Anadolu Selçuklu ve Osmanlı dönemlerinde yaşayan insanların hayvanlara olan yaklaşımını, en iyi gözlemleyenler kuşkusuz o dönemlerde bu topraklara gelen seyyahlar ve oryantalistler olmuştur. Bu ziyaretçiler, kendi ülkelerinde görmeye alışık olmadıkları bu merhamet dolu yaşam tarzı karşısında hem hayranlık hem de şaşkınlık yaşamışlardır. Onların tanıklıkları, Osmanlı medeniyetinin doğaya ve hayvanlara olan yaklaşımını anlamamız için önemli kaynaklardır.

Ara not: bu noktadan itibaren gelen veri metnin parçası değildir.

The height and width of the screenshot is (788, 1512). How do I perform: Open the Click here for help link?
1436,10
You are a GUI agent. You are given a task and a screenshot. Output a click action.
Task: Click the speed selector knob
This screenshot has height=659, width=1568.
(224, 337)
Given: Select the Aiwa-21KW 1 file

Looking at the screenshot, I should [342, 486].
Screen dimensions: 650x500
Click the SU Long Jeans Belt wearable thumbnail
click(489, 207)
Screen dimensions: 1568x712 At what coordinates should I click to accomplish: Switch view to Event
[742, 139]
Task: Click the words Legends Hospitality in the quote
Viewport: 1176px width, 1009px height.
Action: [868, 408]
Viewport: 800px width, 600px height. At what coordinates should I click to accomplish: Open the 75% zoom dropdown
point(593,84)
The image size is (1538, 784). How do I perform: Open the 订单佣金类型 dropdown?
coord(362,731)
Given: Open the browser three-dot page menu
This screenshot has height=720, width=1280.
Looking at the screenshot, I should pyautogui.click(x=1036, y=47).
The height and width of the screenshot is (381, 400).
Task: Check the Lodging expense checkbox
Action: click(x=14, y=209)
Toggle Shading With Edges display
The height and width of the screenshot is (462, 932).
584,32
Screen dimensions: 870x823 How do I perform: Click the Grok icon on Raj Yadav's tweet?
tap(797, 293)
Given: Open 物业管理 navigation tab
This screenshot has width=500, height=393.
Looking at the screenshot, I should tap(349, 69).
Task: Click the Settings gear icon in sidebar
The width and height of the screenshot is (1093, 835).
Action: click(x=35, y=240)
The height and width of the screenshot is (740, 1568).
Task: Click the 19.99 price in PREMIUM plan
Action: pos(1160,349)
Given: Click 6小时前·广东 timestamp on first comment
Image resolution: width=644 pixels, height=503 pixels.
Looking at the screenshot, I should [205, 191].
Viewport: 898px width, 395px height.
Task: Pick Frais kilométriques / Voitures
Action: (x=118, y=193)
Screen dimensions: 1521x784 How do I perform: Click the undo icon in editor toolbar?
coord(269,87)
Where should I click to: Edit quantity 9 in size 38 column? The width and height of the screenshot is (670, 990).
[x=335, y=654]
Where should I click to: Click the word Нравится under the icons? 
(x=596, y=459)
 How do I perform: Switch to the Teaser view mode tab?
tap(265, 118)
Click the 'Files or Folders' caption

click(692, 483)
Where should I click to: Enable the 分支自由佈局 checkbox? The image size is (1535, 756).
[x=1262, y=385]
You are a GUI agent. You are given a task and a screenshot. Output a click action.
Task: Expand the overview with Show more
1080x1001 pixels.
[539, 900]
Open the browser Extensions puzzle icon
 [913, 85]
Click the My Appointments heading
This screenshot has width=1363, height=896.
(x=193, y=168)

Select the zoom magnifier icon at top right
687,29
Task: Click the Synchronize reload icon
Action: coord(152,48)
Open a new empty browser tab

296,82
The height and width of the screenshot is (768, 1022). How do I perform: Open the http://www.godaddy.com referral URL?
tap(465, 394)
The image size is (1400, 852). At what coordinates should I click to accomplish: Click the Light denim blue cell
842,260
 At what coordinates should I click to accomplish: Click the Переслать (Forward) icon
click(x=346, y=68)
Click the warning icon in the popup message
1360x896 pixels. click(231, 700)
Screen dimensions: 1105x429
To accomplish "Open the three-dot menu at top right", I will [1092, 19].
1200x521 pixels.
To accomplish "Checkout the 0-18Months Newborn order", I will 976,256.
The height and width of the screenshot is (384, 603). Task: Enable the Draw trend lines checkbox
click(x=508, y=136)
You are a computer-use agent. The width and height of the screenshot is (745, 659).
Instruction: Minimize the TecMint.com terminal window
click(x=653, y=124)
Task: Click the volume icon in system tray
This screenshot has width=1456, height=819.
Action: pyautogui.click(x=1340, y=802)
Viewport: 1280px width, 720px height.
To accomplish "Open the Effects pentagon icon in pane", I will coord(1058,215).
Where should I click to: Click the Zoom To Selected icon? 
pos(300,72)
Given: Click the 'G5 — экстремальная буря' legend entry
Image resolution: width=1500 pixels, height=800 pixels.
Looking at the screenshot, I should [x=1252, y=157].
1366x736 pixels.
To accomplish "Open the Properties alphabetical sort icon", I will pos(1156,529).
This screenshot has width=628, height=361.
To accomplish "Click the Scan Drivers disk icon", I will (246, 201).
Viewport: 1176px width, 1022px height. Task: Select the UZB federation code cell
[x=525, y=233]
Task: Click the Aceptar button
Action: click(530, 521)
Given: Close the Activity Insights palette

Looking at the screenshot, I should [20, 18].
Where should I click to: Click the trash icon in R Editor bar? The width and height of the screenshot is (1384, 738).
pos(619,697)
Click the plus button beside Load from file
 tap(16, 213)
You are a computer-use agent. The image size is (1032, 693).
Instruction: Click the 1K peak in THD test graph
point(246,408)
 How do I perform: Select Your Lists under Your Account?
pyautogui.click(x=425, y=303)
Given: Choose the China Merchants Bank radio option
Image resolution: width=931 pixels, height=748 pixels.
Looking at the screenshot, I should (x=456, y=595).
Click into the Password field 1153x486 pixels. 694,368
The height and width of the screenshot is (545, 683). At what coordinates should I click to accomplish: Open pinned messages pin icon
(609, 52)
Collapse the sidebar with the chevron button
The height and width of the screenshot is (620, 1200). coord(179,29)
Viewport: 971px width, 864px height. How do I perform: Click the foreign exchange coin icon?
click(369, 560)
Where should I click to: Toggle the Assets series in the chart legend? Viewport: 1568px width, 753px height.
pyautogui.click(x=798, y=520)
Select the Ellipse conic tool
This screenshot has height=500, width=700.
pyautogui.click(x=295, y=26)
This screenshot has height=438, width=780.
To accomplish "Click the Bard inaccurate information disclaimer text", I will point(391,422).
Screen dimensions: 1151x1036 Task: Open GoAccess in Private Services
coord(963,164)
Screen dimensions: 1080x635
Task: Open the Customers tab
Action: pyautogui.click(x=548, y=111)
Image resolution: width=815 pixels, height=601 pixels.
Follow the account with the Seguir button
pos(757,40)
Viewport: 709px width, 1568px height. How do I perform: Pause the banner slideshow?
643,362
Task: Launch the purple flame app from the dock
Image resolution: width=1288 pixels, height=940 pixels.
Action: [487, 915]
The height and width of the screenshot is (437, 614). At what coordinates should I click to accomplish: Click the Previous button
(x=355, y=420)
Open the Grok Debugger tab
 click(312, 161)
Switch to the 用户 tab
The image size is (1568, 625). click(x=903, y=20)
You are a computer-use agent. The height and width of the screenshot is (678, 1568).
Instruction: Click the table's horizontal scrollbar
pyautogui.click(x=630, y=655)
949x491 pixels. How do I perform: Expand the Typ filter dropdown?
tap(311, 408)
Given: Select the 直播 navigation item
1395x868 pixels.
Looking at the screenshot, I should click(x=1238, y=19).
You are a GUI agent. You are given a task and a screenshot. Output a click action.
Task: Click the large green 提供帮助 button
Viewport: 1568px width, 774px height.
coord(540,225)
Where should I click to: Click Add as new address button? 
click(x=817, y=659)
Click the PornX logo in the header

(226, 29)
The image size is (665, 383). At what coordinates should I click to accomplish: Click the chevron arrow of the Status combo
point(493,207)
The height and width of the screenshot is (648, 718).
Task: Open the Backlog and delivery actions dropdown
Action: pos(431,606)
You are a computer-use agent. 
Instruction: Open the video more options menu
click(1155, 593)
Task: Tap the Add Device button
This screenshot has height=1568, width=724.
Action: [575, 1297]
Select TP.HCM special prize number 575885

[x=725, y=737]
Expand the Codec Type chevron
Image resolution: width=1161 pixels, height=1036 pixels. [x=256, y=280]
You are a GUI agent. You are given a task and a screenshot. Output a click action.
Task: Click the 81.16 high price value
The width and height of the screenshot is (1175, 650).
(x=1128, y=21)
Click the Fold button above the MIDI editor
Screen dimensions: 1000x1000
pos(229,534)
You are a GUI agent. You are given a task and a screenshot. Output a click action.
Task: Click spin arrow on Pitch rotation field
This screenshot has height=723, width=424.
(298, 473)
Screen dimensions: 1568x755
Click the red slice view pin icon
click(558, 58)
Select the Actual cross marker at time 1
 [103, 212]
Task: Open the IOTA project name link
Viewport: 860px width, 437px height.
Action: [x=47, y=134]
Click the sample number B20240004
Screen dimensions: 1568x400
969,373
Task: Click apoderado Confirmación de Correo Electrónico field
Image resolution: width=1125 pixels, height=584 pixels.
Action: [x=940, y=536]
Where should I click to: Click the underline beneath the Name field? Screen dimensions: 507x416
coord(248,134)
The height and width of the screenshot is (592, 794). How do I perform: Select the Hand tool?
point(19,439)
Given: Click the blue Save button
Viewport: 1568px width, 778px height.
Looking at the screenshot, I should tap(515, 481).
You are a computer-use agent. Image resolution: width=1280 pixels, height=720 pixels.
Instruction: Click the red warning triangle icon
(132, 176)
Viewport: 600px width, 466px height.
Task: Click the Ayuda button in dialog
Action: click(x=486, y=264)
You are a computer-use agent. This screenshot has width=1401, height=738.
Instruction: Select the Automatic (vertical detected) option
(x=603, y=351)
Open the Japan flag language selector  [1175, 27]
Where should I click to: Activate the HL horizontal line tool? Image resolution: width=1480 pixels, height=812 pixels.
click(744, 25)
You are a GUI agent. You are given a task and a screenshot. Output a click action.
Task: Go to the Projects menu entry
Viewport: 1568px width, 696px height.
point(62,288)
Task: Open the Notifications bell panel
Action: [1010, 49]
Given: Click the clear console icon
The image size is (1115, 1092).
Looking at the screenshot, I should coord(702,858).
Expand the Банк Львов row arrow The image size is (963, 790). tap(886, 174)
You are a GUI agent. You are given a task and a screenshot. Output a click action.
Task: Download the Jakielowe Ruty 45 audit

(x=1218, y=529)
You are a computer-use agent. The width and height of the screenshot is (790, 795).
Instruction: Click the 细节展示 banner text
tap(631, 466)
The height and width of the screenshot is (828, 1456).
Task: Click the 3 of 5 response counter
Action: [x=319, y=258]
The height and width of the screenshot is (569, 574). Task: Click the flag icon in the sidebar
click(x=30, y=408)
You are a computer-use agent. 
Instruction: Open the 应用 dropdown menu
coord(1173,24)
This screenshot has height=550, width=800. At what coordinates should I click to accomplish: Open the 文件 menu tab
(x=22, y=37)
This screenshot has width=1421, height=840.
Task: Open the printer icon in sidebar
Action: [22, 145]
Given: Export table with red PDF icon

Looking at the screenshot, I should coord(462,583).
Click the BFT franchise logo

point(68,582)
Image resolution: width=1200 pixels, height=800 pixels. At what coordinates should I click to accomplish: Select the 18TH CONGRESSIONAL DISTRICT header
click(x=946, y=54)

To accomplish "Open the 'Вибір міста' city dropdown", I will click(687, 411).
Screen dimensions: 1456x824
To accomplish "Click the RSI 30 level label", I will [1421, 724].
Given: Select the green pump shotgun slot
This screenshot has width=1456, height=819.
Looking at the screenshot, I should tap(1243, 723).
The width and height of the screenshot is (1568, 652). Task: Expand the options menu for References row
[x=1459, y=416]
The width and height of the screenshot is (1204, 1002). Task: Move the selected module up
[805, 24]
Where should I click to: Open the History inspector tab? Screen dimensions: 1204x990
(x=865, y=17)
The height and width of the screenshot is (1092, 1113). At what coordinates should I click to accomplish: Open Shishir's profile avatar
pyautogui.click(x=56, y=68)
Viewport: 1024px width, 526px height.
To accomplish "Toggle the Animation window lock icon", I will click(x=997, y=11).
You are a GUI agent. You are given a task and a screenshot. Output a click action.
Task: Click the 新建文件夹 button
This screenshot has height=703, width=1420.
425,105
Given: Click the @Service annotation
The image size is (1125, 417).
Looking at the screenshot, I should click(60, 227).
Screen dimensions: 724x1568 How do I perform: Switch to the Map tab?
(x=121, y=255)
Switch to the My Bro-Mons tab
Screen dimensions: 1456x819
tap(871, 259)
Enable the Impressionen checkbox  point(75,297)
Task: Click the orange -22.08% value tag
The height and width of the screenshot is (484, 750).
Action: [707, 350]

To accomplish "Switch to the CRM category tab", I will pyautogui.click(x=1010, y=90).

Fransız edebiyatının önde gelen isimlerinden Alphonse de Lamartine, 1833 yılında İstanbul’a yaptığı ziyarette Türklerin hayvanlara ve doğaya olan şefkatini şu sözlerle dile getirir:

“Türkler canlı ve cansız bütün yaratıklarla barış içinde yaşıyor. İster ağaçlar, ister kuşlar ya da köpekler olsun, Tanrı’nın yarattığı her şeye saygı gösteriyorlar. Hayırseverlikleri, bizde terk edilen ya da zulüm gören bu zavallı türleri de kucaklıyor.”

Lamartine’in bu gözlemi, Türk toplumunun sadece insanlara değil, tüm canlılara karşı gösterdiği şefkat ve merhameti özetler niteliktedir. Ancak bu anlayış, sadece bir duygu ifadesi değil, aynı zamanda sistematik bir sosyal yapı olarak da işlev görmüştür. Osmanlı’da kurulan vakıfların hayvanlar için özel fonlar ayırması, bu merhametin kurumsal boyutunu ortaya koyar.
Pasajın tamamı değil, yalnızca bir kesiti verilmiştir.